* AIM OF THE EXERCISE: Print the lines of the data, starting with the first, up to and including the line where "The width and height of the screenshot is (1568, 753)." appears.

(Stored records)
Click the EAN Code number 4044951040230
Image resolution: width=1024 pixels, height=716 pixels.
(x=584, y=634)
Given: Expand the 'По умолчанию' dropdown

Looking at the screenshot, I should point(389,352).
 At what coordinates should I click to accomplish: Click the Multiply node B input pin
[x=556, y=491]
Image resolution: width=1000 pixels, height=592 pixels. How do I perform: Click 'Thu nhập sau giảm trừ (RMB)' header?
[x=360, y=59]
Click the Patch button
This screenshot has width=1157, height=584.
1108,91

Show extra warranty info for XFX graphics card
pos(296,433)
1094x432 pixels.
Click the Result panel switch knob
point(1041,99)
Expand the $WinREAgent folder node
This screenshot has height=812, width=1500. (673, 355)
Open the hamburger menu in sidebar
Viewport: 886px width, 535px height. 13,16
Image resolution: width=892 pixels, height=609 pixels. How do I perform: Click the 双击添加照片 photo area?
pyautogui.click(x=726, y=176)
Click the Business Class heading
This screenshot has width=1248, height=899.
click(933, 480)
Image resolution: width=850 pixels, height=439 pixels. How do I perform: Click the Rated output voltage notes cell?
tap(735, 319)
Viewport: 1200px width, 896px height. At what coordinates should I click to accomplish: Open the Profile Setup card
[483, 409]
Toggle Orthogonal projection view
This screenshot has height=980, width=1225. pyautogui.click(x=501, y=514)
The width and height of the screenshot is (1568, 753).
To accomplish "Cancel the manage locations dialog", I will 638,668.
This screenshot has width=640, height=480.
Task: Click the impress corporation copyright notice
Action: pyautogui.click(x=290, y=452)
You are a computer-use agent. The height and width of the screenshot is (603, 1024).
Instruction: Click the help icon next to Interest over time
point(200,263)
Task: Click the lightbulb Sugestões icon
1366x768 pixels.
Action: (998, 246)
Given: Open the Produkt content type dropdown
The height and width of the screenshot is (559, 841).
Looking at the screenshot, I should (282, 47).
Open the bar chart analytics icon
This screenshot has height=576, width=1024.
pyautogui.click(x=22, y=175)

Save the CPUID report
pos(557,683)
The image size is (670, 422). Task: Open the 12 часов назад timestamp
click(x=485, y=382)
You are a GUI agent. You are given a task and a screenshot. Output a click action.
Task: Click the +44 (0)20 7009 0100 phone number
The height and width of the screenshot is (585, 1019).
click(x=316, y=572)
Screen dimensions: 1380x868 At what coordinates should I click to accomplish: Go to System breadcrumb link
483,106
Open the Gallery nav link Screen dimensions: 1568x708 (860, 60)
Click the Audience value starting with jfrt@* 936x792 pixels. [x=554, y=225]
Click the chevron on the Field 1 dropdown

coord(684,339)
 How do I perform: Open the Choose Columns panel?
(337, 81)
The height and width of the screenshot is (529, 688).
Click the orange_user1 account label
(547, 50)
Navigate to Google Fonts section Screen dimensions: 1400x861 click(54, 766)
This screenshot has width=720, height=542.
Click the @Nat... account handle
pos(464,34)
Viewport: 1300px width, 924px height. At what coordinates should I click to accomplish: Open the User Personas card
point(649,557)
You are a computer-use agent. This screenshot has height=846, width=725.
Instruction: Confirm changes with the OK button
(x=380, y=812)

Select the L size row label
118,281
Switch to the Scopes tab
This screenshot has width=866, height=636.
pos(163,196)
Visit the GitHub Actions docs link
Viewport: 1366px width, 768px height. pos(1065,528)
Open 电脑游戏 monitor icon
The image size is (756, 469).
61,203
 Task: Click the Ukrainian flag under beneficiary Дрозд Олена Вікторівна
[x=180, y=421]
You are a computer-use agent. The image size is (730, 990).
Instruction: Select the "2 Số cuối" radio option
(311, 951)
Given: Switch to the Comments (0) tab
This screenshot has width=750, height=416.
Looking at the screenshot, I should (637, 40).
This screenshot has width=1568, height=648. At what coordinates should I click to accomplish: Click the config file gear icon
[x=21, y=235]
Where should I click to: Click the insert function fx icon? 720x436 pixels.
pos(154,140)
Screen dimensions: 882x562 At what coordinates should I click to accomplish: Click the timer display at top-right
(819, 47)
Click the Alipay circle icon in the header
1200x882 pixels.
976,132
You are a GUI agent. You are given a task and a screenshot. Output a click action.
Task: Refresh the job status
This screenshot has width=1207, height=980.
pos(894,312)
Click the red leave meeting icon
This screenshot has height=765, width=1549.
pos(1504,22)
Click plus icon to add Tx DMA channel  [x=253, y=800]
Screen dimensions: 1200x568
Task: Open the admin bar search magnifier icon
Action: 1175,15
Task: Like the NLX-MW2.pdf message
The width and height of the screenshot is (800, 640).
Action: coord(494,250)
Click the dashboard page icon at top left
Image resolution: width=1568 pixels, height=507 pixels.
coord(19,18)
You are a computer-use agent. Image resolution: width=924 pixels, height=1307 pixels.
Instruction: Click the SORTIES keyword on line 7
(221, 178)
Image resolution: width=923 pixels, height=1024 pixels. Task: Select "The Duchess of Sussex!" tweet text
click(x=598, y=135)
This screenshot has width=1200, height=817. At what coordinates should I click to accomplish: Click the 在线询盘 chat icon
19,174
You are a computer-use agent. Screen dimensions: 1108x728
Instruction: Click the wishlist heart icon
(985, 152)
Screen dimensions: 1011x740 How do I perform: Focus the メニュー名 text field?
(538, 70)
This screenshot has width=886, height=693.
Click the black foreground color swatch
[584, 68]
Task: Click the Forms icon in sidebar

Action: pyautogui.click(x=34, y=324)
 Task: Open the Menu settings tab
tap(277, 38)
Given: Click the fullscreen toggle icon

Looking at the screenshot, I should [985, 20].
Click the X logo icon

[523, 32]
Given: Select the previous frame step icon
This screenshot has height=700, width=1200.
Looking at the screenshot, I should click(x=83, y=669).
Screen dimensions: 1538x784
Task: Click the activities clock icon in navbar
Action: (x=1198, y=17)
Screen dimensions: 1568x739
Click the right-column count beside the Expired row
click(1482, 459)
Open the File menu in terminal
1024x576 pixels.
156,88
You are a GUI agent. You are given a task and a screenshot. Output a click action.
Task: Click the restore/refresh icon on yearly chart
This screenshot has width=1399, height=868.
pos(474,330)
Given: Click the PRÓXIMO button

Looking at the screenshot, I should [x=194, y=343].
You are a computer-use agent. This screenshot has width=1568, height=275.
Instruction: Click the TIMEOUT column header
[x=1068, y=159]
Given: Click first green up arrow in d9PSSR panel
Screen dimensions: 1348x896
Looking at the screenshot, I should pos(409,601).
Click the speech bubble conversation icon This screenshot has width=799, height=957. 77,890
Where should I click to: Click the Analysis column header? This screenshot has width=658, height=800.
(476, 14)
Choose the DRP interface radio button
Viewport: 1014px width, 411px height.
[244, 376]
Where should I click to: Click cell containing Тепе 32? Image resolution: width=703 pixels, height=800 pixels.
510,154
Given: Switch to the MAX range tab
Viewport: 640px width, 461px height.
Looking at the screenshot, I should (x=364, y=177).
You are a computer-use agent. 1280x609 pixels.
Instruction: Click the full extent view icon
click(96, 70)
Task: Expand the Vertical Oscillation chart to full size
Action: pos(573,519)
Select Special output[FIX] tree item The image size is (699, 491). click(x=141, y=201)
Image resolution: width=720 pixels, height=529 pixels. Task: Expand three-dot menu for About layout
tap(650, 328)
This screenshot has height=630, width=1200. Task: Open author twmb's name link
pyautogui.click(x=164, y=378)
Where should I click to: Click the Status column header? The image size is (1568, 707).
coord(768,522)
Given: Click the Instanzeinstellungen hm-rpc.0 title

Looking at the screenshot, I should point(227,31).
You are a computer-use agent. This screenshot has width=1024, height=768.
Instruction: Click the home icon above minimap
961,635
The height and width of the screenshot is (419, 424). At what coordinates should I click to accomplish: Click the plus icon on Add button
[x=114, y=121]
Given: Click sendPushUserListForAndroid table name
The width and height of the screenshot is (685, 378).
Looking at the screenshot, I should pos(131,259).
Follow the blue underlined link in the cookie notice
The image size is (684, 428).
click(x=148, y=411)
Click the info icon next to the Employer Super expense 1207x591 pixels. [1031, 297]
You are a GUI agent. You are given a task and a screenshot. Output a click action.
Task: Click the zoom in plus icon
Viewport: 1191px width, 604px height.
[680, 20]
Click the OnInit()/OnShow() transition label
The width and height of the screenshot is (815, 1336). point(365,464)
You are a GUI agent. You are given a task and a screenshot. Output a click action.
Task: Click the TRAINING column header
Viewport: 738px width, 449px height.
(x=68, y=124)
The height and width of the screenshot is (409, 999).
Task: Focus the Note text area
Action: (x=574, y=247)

* THE ANSWER:
Click the EAN Code number 4044951040230
Image resolution: width=1024 pixels, height=716 pixels.
(x=584, y=634)
Given: Expand the 'По умолчанию' dropdown

Looking at the screenshot, I should point(389,352).
 At what coordinates should I click to accomplish: Click the Multiply node B input pin
[x=556, y=491]
Image resolution: width=1000 pixels, height=592 pixels. How do I perform: Click 'Thu nhập sau giảm trừ (RMB)' header?
[x=360, y=59]
Click the Patch button
This screenshot has width=1157, height=584.
1108,91

Show extra warranty info for XFX graphics card
pos(296,433)
1094x432 pixels.
Click the Result panel switch knob
point(1041,99)
Expand the $WinREAgent folder node
This screenshot has height=812, width=1500. (673, 355)
Open the hamburger menu in sidebar
Viewport: 886px width, 535px height. 13,16
Image resolution: width=892 pixels, height=609 pixels. How do I perform: Click the 双击添加照片 photo area?
pyautogui.click(x=726, y=176)
Click the Business Class heading
This screenshot has width=1248, height=899.
click(933, 480)
Image resolution: width=850 pixels, height=439 pixels. How do I perform: Click the Rated output voltage notes cell?
tap(735, 319)
Viewport: 1200px width, 896px height. At what coordinates should I click to accomplish: Open the Profile Setup card
[483, 409]
Toggle Orthogonal projection view
This screenshot has height=980, width=1225. pyautogui.click(x=501, y=514)
The width and height of the screenshot is (1568, 753).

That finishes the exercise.